Salt Lake City – Jon Huntsman Sr., a billionaire U.S. industrialist who invented the “clamshell” fast-food container and gave away much of his fortune for cancer research, died on Friday at age 80, the corporation he founded said.

Huntsman died at his home in Salt Lake City surrounded by his family, Huntsman Corp, a specialty chemicals company based in Texas, said. It gave no details.

“While never a chemist, he knew more about human chemistry than anyone I have ever met,” his son Peter Huntsman, the company’s chairman and chief executive, said in a statement.

Huntsman founded Huntsman Container Corp in 1970 and four years later won the contract to create the polystyrene “clamshell” food container for McDonald’s Corp. He invented as many as 30 other products, including the first plastic plates and bowls, the company said.

The Salt Lake Tribune, which is owned by Peter Huntsman, said in an obituary that Huntsman donated or committed to donate at least $580 million to the Huntsman Cancer Institute in Salt Lake City.

Huntsman’s commitment to cancer research came after he underwent surgery for prostate cancer in 1992. Both his parents had died of cancer, the obituary said.

Huntsman donated at least $1.8 billion to charity during his lifetime, making him one of roughly two dozen people worldwide to give away more than $1 billion, the newspaper said.

Huntsman was born in Blackfoot, Idaho, on June 21, 1937, to Blaine Huntsman, a schoolteacher, and Kathleen Robison Huntsman.
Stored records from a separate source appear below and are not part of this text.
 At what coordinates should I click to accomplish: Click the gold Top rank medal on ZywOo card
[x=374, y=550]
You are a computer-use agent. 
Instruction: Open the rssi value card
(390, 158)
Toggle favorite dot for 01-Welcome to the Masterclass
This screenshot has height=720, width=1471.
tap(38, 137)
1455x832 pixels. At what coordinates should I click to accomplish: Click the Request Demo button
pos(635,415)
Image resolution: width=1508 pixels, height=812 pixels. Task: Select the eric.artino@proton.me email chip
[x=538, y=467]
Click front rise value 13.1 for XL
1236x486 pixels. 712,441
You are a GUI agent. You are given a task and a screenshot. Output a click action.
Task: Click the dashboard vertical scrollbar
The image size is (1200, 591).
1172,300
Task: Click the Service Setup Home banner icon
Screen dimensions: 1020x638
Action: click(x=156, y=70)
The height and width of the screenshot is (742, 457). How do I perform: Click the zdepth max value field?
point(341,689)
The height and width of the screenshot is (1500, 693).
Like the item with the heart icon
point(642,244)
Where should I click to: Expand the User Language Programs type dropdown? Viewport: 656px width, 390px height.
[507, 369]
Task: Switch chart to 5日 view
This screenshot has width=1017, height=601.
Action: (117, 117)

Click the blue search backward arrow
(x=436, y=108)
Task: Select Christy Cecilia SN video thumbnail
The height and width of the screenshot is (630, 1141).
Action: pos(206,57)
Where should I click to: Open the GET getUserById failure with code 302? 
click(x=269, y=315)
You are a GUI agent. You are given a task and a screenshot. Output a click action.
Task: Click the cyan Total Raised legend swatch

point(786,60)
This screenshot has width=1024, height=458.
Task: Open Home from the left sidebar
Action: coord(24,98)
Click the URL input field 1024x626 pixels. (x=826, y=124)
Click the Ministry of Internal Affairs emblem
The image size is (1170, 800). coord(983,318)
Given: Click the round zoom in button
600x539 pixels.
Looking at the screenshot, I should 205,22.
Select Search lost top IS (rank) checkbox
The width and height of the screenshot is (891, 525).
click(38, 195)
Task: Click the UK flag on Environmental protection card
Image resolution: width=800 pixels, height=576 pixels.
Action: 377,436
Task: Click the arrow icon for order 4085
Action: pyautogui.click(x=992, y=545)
He described his father as abusive, and for a time the family lived in a two-room house without plumbing.

“‘Throughout my life I have hustled to outrun the shadow of poverty,’” the obituary quoted him as saying in his 2015 autobiography, “Barefoot to Billionaire.”

He earned a scholarship to the Wharton School of Business at the University of Pennsylvania and served as a Navy officer before entering business.

Huntsman was staff secretary to President Richard Nixon and in 1988 briefly challenged Utah Governor Norm Bangerter for the Republican nomination before dropping out of the race.

Huntsman married his high school sweetheart, Karen Haight, in 1959. He is survived by eight of his nine children, 56 grandchildren and 26 great-grandchildren, the obituary said.

His son Jon Jr. served as governor of Utah from 2005 to 2009 and sought the Republican presidential nomination in 2012. He now is ambassador to Russia.